TASK GOAL. Copy the following items word for word, from the line containing "This screenshot has height=1080, width=1920. Describe" through the line containing "In order to click on Install", including both of those lines.

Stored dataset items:
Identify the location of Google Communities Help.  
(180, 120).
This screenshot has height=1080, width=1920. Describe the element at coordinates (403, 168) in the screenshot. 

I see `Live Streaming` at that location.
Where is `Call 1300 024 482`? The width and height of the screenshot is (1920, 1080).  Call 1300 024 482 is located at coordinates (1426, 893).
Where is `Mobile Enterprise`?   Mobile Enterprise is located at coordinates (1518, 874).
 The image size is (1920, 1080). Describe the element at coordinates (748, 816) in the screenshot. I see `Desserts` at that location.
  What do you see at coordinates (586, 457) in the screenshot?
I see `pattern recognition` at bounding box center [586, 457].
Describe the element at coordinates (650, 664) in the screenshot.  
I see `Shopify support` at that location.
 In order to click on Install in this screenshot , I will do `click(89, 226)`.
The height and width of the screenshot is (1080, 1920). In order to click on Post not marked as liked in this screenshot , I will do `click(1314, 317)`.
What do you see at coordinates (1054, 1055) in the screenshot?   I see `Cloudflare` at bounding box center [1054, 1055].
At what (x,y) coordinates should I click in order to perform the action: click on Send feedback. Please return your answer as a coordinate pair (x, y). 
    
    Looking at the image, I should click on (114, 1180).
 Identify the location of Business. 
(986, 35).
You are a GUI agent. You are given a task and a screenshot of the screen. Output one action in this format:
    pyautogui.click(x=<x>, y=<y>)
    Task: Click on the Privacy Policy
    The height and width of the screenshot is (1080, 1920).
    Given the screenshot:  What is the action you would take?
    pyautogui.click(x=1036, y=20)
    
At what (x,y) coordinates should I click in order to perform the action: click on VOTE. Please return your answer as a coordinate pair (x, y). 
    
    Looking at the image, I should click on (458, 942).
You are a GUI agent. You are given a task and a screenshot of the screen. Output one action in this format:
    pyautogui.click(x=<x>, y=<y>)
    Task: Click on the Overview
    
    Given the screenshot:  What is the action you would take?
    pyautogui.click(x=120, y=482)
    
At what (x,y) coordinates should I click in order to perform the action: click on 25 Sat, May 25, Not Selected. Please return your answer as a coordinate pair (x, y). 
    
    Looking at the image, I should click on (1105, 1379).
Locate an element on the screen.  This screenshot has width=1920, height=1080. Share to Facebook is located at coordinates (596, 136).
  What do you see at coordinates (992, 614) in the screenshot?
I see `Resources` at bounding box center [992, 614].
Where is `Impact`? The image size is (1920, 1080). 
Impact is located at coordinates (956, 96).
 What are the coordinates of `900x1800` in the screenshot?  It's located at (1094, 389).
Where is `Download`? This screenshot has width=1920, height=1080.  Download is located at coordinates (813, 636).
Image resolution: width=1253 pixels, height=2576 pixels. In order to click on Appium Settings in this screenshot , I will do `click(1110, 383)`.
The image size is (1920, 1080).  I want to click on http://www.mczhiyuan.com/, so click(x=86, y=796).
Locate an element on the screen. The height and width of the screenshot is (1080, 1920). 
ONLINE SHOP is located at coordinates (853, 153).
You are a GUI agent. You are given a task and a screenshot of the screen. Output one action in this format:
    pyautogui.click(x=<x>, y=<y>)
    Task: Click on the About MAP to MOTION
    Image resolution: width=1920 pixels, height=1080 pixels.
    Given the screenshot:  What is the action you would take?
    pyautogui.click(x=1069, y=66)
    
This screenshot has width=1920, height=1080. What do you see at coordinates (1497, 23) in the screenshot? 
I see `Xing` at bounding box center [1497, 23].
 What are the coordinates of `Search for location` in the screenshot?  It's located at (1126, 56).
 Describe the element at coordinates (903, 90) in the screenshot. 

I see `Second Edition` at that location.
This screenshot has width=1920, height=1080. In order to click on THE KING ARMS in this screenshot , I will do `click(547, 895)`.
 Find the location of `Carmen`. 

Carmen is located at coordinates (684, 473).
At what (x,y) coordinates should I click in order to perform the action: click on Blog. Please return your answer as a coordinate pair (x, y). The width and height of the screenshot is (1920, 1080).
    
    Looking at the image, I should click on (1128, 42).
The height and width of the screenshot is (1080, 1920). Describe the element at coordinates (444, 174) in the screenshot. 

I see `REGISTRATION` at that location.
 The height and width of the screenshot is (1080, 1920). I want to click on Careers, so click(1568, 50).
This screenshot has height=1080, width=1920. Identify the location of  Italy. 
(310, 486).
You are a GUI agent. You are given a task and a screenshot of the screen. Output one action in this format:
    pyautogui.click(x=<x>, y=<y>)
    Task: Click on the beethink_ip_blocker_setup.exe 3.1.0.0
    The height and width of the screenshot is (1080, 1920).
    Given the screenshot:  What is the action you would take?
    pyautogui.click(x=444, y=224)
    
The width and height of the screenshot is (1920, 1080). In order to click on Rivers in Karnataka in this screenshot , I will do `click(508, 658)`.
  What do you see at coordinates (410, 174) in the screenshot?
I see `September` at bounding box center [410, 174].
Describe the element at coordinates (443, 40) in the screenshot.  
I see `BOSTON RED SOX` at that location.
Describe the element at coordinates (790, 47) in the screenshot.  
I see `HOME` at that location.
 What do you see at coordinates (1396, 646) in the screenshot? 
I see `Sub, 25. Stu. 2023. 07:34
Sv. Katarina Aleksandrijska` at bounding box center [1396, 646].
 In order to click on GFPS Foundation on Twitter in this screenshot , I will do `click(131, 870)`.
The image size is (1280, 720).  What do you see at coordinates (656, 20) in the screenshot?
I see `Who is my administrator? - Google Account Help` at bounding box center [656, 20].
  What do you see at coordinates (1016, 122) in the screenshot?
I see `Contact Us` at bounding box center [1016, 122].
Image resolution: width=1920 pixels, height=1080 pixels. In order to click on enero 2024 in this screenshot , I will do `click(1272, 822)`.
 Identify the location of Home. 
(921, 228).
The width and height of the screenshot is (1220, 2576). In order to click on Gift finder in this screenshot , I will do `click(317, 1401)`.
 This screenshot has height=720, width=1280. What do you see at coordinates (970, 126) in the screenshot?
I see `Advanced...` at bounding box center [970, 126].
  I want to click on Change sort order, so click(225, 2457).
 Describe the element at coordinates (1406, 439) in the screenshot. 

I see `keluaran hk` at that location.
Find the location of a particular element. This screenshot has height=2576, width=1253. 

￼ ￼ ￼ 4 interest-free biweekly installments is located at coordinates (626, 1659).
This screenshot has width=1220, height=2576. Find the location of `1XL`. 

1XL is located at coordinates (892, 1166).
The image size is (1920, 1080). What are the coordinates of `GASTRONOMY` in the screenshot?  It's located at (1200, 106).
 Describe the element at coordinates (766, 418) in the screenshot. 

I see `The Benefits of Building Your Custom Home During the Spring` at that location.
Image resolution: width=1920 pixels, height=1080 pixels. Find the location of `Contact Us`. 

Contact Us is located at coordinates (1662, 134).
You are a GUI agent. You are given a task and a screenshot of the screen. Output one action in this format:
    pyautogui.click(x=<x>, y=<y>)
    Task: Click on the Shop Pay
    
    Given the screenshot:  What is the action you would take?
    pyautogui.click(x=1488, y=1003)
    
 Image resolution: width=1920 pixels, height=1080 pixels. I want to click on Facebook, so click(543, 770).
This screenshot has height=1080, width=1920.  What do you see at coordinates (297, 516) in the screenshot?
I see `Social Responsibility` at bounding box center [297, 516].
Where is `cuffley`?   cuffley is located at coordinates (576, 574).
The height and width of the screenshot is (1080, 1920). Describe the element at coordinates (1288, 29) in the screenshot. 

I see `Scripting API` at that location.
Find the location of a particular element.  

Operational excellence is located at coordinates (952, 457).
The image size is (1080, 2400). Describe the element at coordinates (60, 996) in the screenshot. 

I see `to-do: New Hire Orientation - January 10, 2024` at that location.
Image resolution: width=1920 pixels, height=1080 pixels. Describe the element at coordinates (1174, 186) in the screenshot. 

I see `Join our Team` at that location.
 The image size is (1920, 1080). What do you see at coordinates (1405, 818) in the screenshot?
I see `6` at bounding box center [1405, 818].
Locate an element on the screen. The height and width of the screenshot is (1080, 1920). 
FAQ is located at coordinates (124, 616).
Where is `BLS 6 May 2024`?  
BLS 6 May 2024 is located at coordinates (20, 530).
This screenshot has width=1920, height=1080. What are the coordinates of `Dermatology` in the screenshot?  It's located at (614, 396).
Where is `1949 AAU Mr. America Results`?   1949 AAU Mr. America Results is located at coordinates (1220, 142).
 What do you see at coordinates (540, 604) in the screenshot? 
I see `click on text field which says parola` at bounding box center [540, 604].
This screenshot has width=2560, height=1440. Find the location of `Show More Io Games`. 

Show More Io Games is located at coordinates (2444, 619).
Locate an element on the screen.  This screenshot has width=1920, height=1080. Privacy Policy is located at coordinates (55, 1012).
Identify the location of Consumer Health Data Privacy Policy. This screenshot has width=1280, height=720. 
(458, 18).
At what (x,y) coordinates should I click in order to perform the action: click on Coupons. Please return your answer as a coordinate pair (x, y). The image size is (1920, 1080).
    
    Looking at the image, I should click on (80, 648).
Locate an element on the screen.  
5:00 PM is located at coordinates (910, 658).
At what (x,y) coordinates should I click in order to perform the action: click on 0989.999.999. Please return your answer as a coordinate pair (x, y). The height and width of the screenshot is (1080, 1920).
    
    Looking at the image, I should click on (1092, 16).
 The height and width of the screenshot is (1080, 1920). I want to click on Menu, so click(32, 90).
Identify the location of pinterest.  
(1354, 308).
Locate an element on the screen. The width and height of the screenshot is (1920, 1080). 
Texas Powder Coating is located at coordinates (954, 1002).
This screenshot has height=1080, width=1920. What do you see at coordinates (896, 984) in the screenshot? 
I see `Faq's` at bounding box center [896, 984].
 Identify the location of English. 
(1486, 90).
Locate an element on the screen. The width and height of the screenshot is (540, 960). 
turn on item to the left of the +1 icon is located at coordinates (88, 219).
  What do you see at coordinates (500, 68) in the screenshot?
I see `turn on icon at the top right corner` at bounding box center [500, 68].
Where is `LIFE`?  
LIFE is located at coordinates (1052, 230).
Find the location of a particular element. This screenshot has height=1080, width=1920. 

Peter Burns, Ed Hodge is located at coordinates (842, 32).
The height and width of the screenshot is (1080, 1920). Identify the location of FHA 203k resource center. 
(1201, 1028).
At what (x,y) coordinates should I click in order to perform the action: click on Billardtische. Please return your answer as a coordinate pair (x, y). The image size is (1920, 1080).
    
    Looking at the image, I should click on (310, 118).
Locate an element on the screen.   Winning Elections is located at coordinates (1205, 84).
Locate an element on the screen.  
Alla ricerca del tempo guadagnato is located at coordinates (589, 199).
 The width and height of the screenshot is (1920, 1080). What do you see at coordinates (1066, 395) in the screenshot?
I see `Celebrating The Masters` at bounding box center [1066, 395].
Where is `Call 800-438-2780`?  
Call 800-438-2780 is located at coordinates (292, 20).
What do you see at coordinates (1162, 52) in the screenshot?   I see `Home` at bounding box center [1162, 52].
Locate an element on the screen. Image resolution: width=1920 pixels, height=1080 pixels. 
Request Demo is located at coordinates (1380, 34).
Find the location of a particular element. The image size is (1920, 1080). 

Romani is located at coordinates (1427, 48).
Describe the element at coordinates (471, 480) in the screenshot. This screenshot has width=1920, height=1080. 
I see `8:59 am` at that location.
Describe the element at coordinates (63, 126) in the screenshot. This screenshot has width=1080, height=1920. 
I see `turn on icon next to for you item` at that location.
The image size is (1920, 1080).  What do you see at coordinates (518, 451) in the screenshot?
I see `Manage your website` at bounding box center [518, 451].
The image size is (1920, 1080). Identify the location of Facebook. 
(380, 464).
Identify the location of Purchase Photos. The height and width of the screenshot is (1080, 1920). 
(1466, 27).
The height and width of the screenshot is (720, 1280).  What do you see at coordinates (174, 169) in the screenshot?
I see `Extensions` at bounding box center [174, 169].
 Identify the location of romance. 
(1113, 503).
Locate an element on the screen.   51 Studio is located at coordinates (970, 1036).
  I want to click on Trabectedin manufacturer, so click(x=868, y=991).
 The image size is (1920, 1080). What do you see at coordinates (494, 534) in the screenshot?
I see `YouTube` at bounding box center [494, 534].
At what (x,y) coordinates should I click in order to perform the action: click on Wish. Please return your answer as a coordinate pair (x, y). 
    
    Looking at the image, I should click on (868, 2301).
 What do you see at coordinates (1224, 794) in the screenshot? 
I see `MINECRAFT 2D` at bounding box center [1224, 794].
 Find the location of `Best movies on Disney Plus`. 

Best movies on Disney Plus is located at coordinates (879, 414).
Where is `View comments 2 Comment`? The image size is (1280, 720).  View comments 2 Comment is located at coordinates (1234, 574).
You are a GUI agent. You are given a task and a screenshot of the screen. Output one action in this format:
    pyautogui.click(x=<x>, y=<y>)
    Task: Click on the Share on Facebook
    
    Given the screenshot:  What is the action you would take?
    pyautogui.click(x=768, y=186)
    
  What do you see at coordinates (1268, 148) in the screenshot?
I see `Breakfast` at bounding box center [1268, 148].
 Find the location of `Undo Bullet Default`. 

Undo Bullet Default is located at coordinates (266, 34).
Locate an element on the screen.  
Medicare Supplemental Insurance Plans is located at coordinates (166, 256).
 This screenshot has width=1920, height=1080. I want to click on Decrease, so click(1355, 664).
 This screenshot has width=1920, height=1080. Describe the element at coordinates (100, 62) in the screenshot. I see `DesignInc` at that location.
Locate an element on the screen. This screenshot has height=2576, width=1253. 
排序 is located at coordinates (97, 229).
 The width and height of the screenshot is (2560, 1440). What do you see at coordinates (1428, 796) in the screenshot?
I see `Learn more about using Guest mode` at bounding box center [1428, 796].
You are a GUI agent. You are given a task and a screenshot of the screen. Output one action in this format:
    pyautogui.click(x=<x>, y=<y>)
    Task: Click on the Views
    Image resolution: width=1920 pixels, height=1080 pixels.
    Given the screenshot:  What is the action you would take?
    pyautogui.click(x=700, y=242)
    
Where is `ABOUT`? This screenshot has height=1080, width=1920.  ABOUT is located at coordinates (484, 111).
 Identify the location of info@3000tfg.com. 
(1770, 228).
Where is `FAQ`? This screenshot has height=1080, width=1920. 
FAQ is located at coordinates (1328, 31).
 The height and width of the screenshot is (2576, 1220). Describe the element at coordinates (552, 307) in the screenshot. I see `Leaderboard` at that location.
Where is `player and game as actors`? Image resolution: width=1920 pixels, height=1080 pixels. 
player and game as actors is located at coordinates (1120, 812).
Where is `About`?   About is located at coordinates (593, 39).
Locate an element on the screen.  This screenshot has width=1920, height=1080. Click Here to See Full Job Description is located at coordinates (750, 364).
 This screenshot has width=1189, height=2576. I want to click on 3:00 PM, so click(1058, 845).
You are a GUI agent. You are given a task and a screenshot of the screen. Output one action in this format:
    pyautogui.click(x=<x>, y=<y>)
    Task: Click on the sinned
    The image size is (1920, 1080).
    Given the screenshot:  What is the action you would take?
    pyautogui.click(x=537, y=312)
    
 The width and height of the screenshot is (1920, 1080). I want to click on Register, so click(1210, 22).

EXERCISE OUTPUT.
This screenshot has height=1080, width=1920. Describe the element at coordinates (403, 168) in the screenshot. 

I see `Live Streaming` at that location.
Where is `Call 1300 024 482`? The width and height of the screenshot is (1920, 1080).  Call 1300 024 482 is located at coordinates (1426, 893).
Where is `Mobile Enterprise`?   Mobile Enterprise is located at coordinates (1518, 874).
 The image size is (1920, 1080). Describe the element at coordinates (748, 816) in the screenshot. I see `Desserts` at that location.
  What do you see at coordinates (586, 457) in the screenshot?
I see `pattern recognition` at bounding box center [586, 457].
Describe the element at coordinates (650, 664) in the screenshot.  
I see `Shopify support` at that location.
 In order to click on Install in this screenshot , I will do `click(89, 226)`.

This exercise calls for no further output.